Summer of 42 – made in 1971 and won an Oscar for best music score. Jennifer O’Neill, who every boy falls in love with in the movie and audience, Gary Grimes, Jerry Houser star in the movie based on a summer on the Nantucket shore. The boys are coming of age during the onset of WWII and O’Neill’s husband has been deployed. The story is told from Grimes’ character’s perspective looking back at that summer as he discovers love and loss.

American Graffiti – made in 1973 by George Lucas and starring a huge cast of soon to be famous young actors – Richard Dreyfus, Ron Howard (was only known as Opie at that time), Cindy Williams, Paul Le Mat, Mackenzie Phillips, Harrison Ford, Charles Martin Smith, Bo Hopkins, Candy Clark and Wolfman Jack. It is nostalgic and mirror into a different time as Dreyfus and Howard’s characters are headed off to college the next day. The movie spawned the TV show “Happy Days” which eventually led to “Laverne and Shirley” as a spin-off.

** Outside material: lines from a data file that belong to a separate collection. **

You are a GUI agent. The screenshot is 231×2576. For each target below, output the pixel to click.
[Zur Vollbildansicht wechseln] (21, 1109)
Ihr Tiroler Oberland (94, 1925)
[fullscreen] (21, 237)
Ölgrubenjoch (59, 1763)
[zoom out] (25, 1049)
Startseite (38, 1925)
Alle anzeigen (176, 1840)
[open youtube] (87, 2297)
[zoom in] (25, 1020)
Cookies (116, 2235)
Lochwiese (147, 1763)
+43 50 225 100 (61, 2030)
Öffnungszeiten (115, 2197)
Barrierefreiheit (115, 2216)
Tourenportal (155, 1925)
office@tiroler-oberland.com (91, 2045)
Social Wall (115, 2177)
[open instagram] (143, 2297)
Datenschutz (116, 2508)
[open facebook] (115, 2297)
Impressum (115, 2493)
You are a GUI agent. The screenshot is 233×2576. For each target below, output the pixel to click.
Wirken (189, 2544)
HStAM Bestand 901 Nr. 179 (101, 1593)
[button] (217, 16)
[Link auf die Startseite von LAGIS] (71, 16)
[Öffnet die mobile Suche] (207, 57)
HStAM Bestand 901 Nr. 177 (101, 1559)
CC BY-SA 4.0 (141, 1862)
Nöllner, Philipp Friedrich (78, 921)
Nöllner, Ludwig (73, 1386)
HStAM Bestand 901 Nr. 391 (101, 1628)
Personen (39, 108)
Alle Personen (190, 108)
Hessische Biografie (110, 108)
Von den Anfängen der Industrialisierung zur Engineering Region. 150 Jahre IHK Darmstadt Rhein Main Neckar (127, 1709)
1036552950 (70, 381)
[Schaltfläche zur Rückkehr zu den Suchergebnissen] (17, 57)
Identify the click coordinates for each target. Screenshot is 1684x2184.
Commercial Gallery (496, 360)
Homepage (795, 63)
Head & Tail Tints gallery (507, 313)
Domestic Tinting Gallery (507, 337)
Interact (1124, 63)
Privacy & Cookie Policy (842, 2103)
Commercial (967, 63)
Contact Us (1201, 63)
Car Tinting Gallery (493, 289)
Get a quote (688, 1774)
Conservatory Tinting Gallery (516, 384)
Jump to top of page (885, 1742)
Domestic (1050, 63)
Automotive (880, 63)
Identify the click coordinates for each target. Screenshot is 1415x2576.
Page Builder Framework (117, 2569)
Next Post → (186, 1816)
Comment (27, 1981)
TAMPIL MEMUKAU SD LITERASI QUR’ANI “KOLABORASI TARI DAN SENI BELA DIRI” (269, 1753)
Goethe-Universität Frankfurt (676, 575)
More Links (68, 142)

Each of these movies are nostalgic in nature. Kids are coming of age and wondering what it is all about. “Breaking Away” is set in the 1970s, “Summer of 42” is obviously set during the 1940s and “American Graffiti” is at the brink of the 1960s. Kids have not changed in this outlook to discover what is it all about. Today’s kids are more technologically advanced and are seeing a world change at a fast pace, yet they have many of the same questions.

To me, I go back to “Breaking Away” and the father son chat at the end between Christopher and Dooley’s characters. Christopher and his fellow mates have always felt and been put down as “cutters” short for stone cutters. As they walked through IU’s campus, the father notes “we” carved these beautiful stones that made these buildings on campus, but once they were erected, we felt the buildings were too good for us. The son responds “I don’t mind being a cutter.” The Dad says, “You’re not a cutter. I am cutter.” He is telling his son, do not limit yourself by what I accomplished. Go find yourself.

And, that is the best advice for any of us. Go find yourself. That may be why we liked “Wild” the most of the three newer movies, as Witherspoon’s character was looking to find the woman her mother knew was always there.